Week 10 - Control Groups v2¶

10.1 Conceptual Core¶

cgroups (control groups) are the kernel mechanism for resource limits and accounting. Every process belongs to exactly one cgroup per controller; the controllers enforce CPU, memory, I/O, and other limits collectively rather than per-process.

v2 is the unified hierarchy: a single tree under /sys/fs/cgroup/, every controller attached to it. v1 had a separate tree per controller and a long list of design lessons; v2 is the cleanup. All new code should target v2 - major distros default to it since 2019-2020 (systemd.unified_cgroup_hierarchy=1).

Controllers available in v2: cpu, memory, io, pids, cpuset, hugetlb, rdma, misc. Plus the implicit freezer mechanism (cgroup.freeze).

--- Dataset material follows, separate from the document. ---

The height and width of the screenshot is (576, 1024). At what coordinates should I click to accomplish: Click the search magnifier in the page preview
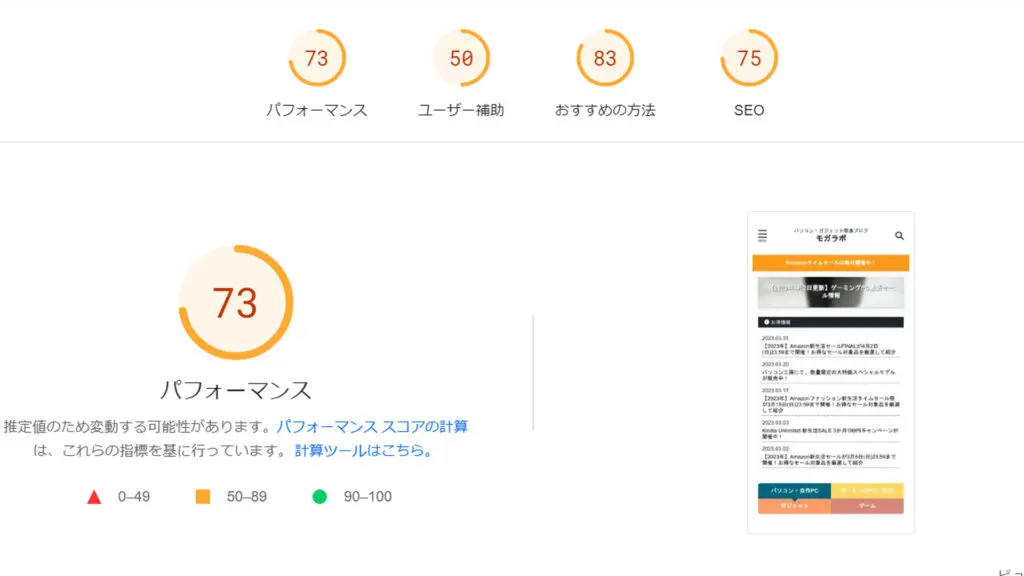[x=899, y=236]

This is the foundation Kubernetes resource limits, Docker --memory, and systemd MemoryMax= all sit on top of. Master it and Kubernetes' "OOMKilled" alerts become diagnosable rather than mysterious.

10.2 Mechanical Detail¶

Filesystem layout: /sys/fs/cgroup/ is a single mount in v2. Each subdirectory is a cgroup; create one with mkdir. Files inside (cpu.max, memory.max, ...) are the controller knobs.
Memory controller files you'll touch most:
- memory.low - protection threshold; the kernel reclaims from cgroups exceeding their low before touching protected ones.
- memory.high - soft target; exceeding it throttles allocations (slows the process) but doesn't OOM.
- memory.max - hard cap; exceeding it triggers cgroup-level OOM.
- memory.events - counters: low, high, max, oom, oom_kill. Read these to alert on pressure.
- memory.pressure - PSI (Pressure Stall Information): time spent waiting on memory. The signal for "I'm not OOM, but I'm not happy either."
CPU controller:
- cpu.weight - proportional share (default 100, range 1-10000). Under contention, slices are weight-proportional.
- cpu.max - bandwidth as "$quota $period" microseconds (e.g., "50000 100000" = 50% of one CPU). Kubernetes CPU limits compile to this.
IO controller:
- io.weight - proportional, like cpu.weight.
- io.max - per-device bandwidth and IOPS caps: "8:0 rbps=10485760 wbps=10485760 riops=100 wiops=100".
PIDs controller: pids.max - fork-bomb protection; set to a sane upper bound per service.
Moving a process: echo $PID > /sys/fs/cgroup/foo/cgroup.procs. Children of moved processes inherit the new cgroup.
systemd integration: every systemd unit gets its own cgroup automatically. systemd-cgls shows the tree; systemd-cgtop shows live resource usage; systemctl set-property foo.service MemoryMax=2G updates limits live.

The trap

Setting memory.max without memory.high. When the workload spikes, you go straight from "fine" to OOM-killed with no warning signal. Set memory.high to ~80% of memory.max so you see throttling (and memory.events.high counter ticks) before the kill arrives - your alerting can fire on high events rather than waiting for oom_kill.

10.3 Lab - "Multi-Tenant Cgroups"¶

Create three sibling cgroups: tenant-a, tenant-b, tenant-c under /sys/fs/cgroup/test/.
Set cpu.weight 100/200/400 - under contention (run stress-ng --cpu N in each), verify the 1:2:4 split with top.
Set memory.high=1G memory.max=2G on each, run a memory hog (stress-ng --vm 1 --vm-bytes 3G), observe throttling first (memory.events.high ticks, latency increases) then OOM (memory.events.oom_kill ticks).
Set io.max to limit disk bandwidth on a specific device for one cgroup; run fio inside, verify with iostat -x 1.

10.4 Hardening Drill¶

For every long-running service on a managed host, set explicit values for: MemoryHigh=, MemoryMax=, CPUQuota=, TasksMax=, IOWeight=. Document the policy in RESOURCE_POLICY.md (one row per service). The right defaults: MemoryHigh at 80% of MemoryMax; CPUQuota per service tier; TasksMax at expected concurrency × 4 for headroom.

10.5 Performance Tuning Slice¶

Wire two Prometheus metrics from every cgroup: - cgroup_memory_events_total{event="high|max|oom_kill"} from memory.events. - cgroup_pressure_seconds_total from memory.pressure / cpu.pressure / io.pressure (PSI).

Alert on high rate > 0 sustained (early warning), and on any oom_kill (incident). PSI is the right signal for "approaching saturation" - fires before any hard limit is hit.